Slave-girls may have been used in royal workshops to produce materials such as wool and textiles.

When Phaineas was general {of the Aetolians}, in the month of Panemos, and when Emmenidas was archon at Delphi, in the month of Boukatios, Dameas, the overseer of the royal works appointed by king Attalos, sold to Pythian Apollo a royal slave-girl named Artemidora, for the price of 43 staters of silver, on the these terms. Accordingly Artemidora has entrusted the sale price to the god, on condition that she shall be free, shall do whatever she wishes, and shall live wherever she wishes. Guarantor in accordance with the law: Etymondas of Delphi.

Witnesses: the priests and private individuals Nikodamos, Orthaios, Polykleitos and Theutimos of Amphissa.

[K]   Greek text: SGDI_2.2084 ,   Date: 184 B.C.

For a later manumission by Nikon that mentions Dorema, see F. Unlike most manumission contracts, after a period of paramone this contract gives Dorema her freedom without any payment - but only if Nikon does not die within 8 years.

With good fortune. When Eukrates was archon, in the month of Ilaios, Nikon disposed as follows concerning Dorema, with the agreement of his daughter Kalliboula. If Nikon lives on for eight years or more, and Dorema remains with him, if Nikon subsequently suffers anything {dies}, she shall be free. If Nikon suffers anything before the eight years are completed, Dorema shall pay to Kalliboula for the remaining time until the eight years are completed half a mina of silver in each year, but shall live away and be mistress of herself. The eight years shall commence with the month of Ilaios in the year when Eukrates is archon. On these terms Nikon gave the sale of Dorema to Pythian Apollo. Guarantor in accordance with the law: Archelaos of Delphi, the son of Thebagoras.

Witnesses:

The sale contract was deposited with Athambos the priest.

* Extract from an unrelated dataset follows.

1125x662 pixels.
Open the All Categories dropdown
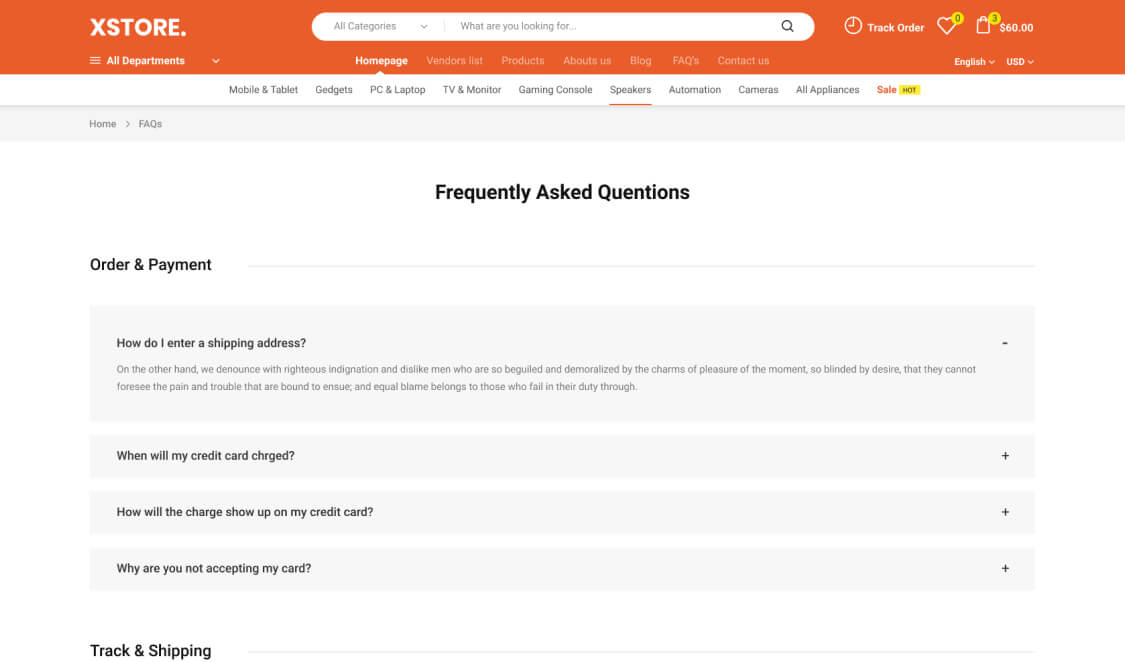[x=380, y=27]
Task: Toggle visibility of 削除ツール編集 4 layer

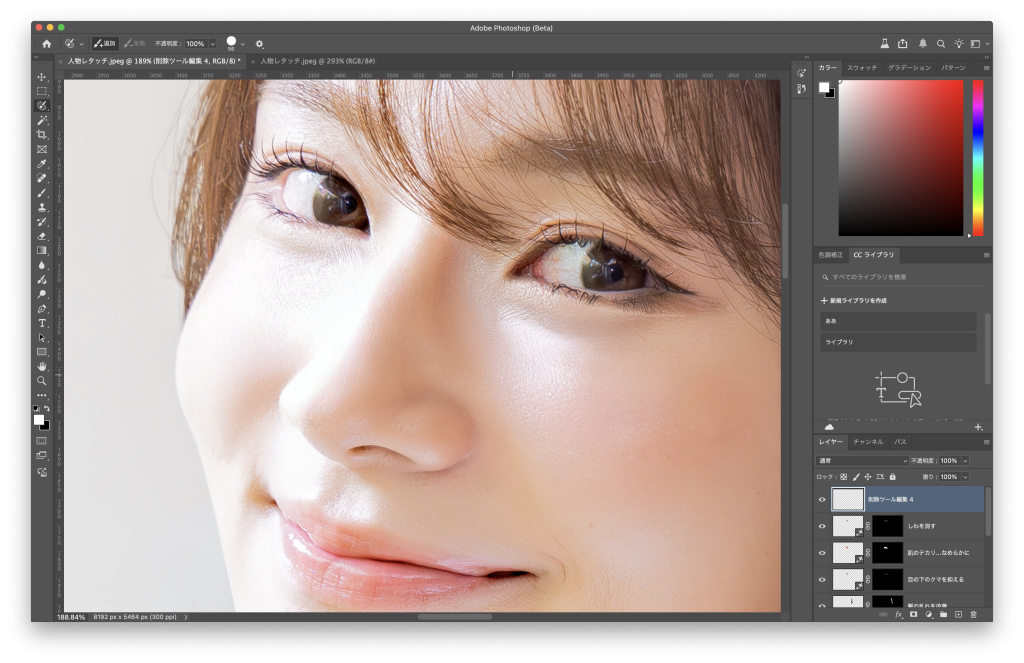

[L]   Greek text: SGDI_2.2123 ,   Date: 194 B.C.

In this case, it seems likely that the mother who "entrusted" her daughter to Timon was forced by poverty to sell the girl into slavery; but later she may have collected enough money to make her free again.

When Dikaiarchos of Trichonion was general {of the Aetolians}, in the month of Panemos, and when Peithagoras was archon at Delphi, in the month of Boukatios, Timon of Amphissa, the son of Phillidas, sold to Pythian Apollo a little girl named Eukleia, of Delphian origin, whom her mother entrusted to him, for the price of three minas of silver. Accordingly Eukleia has entrusted the sale to the god, on condition that she shall be free and unseizable, and shall do whatever she wishes. Guarantor in accordance with the law: Lamprias of Amphissa, the son of Alexomenos.